* **Entries provided**

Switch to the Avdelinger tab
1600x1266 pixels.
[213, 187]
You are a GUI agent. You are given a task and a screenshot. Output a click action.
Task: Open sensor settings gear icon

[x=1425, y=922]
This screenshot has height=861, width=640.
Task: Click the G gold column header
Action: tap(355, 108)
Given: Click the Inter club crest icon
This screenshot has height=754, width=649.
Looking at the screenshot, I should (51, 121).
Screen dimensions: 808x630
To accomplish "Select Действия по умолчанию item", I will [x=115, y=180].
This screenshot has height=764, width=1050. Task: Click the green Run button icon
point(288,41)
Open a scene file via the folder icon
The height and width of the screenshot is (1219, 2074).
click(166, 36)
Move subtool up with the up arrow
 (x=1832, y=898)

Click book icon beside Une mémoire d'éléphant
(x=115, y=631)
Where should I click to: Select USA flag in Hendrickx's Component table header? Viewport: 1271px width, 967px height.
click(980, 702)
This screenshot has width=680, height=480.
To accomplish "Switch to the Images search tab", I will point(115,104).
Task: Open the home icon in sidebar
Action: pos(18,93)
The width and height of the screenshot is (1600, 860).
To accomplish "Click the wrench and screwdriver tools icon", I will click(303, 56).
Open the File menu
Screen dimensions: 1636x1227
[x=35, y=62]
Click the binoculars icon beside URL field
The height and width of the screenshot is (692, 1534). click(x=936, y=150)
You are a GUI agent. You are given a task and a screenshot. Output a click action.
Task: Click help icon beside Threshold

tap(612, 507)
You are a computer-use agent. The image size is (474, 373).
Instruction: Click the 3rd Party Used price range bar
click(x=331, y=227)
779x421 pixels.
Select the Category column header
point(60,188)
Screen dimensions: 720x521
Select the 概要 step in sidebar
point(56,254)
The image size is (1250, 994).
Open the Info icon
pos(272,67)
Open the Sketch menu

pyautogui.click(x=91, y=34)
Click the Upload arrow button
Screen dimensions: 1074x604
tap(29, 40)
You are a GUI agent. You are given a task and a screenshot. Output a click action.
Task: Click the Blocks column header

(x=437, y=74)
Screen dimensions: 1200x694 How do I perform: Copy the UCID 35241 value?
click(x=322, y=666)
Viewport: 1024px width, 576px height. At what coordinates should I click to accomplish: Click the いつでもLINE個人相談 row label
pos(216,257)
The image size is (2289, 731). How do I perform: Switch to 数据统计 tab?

* **Directions for this task**
The material above needs to be reproduced exactly as written.

* **Exercise answer**
Switch to the Avdelinger tab
1600x1266 pixels.
[213, 187]
You are a GUI agent. You are given a task and a screenshot. Output a click action.
Task: Open sensor settings gear icon

[x=1425, y=922]
This screenshot has height=861, width=640.
Task: Click the G gold column header
Action: tap(355, 108)
Given: Click the Inter club crest icon
This screenshot has height=754, width=649.
Looking at the screenshot, I should (51, 121).
Screen dimensions: 808x630
To accomplish "Select Действия по умолчанию item", I will [x=115, y=180].
This screenshot has height=764, width=1050. Task: Click the green Run button icon
point(288,41)
Open a scene file via the folder icon
The height and width of the screenshot is (1219, 2074).
click(166, 36)
Move subtool up with the up arrow
 (x=1832, y=898)

Click book icon beside Une mémoire d'éléphant
(x=115, y=631)
Where should I click to: Select USA flag in Hendrickx's Component table header? Viewport: 1271px width, 967px height.
click(980, 702)
This screenshot has width=680, height=480.
To accomplish "Switch to the Images search tab", I will point(115,104).
Task: Open the home icon in sidebar
Action: pos(18,93)
The width and height of the screenshot is (1600, 860).
To accomplish "Click the wrench and screwdriver tools icon", I will click(303, 56).
Open the File menu
Screen dimensions: 1636x1227
[x=35, y=62]
Click the binoculars icon beside URL field
The height and width of the screenshot is (692, 1534). click(x=936, y=150)
You are a GUI agent. You are given a task and a screenshot. Output a click action.
Task: Click help icon beside Threshold

tap(612, 507)
You are a computer-use agent. The image size is (474, 373).
Instruction: Click the 3rd Party Used price range bar
click(x=331, y=227)
779x421 pixels.
Select the Category column header
point(60,188)
Screen dimensions: 720x521
Select the 概要 step in sidebar
point(56,254)
The image size is (1250, 994).
Open the Info icon
pos(272,67)
Open the Sketch menu

pyautogui.click(x=91, y=34)
Click the Upload arrow button
Screen dimensions: 1074x604
tap(29, 40)
You are a GUI agent. You are given a task and a screenshot. Output a click action.
Task: Click the Blocks column header

(x=437, y=74)
Screen dimensions: 1200x694 How do I perform: Copy the UCID 35241 value?
click(x=322, y=666)
Viewport: 1024px width, 576px height. At what coordinates should I click to accomplish: Click the いつでもLINE個人相談 row label
pos(216,257)
The image size is (2289, 731). How do I perform: Switch to 数据统计 tab?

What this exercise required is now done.